* [Task instructions]: Print every record exactly, but leave out the pictures.

(Stored data)

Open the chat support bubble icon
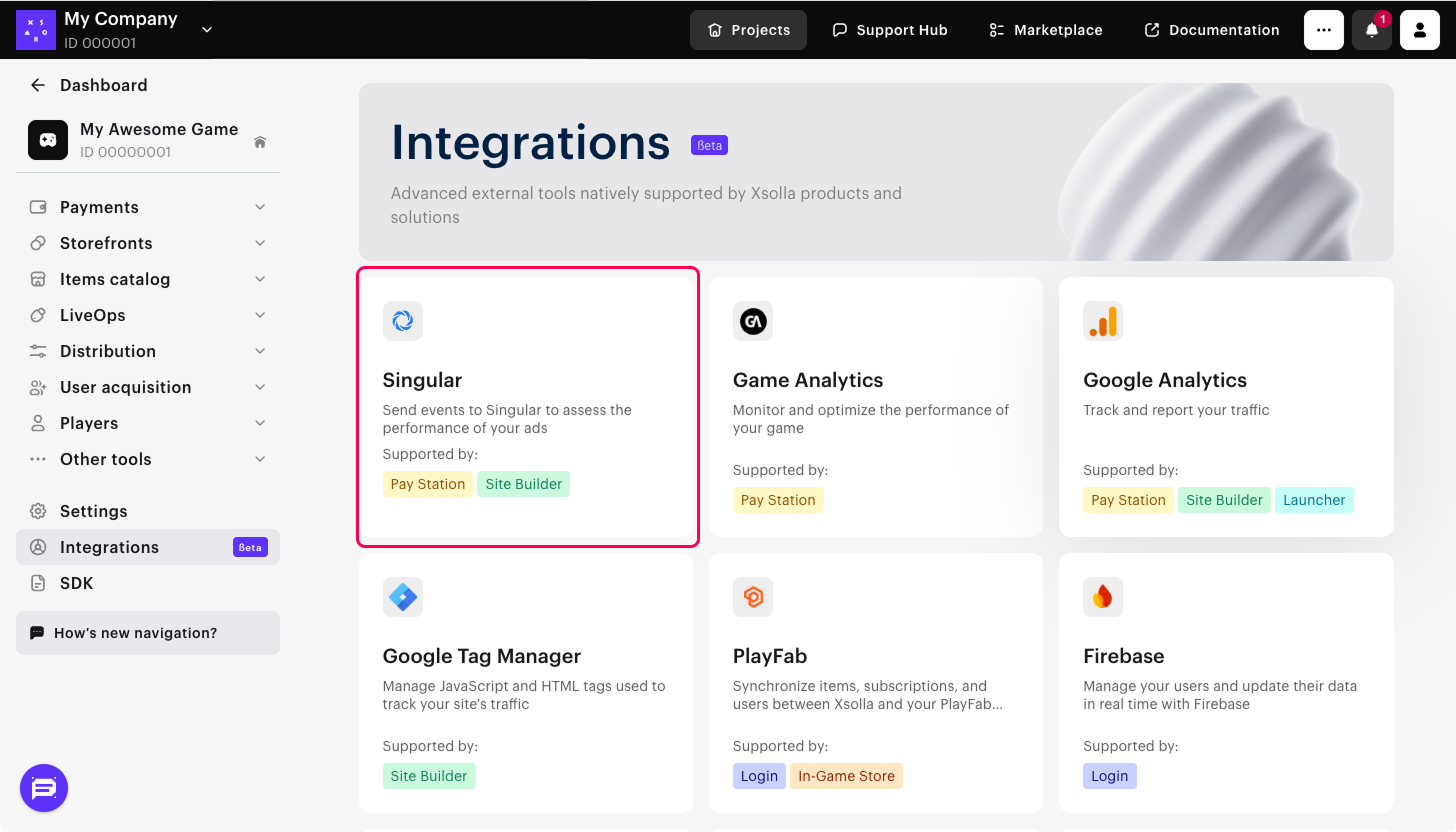This screenshot has height=832, width=1456. [x=44, y=789]
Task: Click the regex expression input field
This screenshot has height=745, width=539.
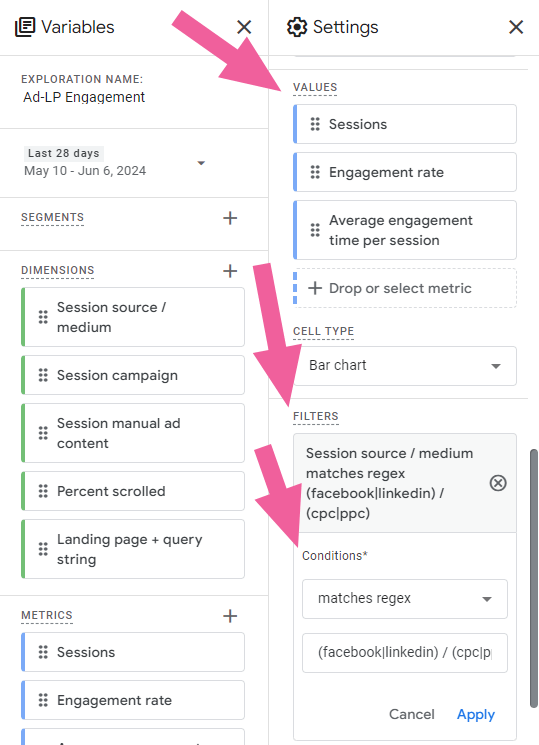Action: pyautogui.click(x=405, y=653)
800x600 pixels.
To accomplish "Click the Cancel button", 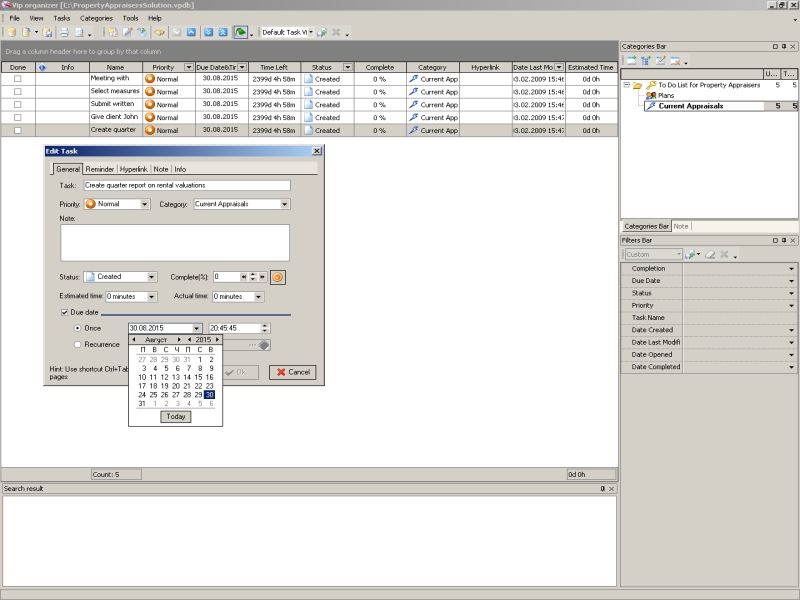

* [Solution]:
Open the chat support bubble icon
This screenshot has height=832, width=1456. [x=44, y=789]
Task: Click the regex expression input field
This screenshot has height=745, width=539.
Action: pyautogui.click(x=405, y=653)
800x600 pixels.
To accomplish "Click the Cancel button", 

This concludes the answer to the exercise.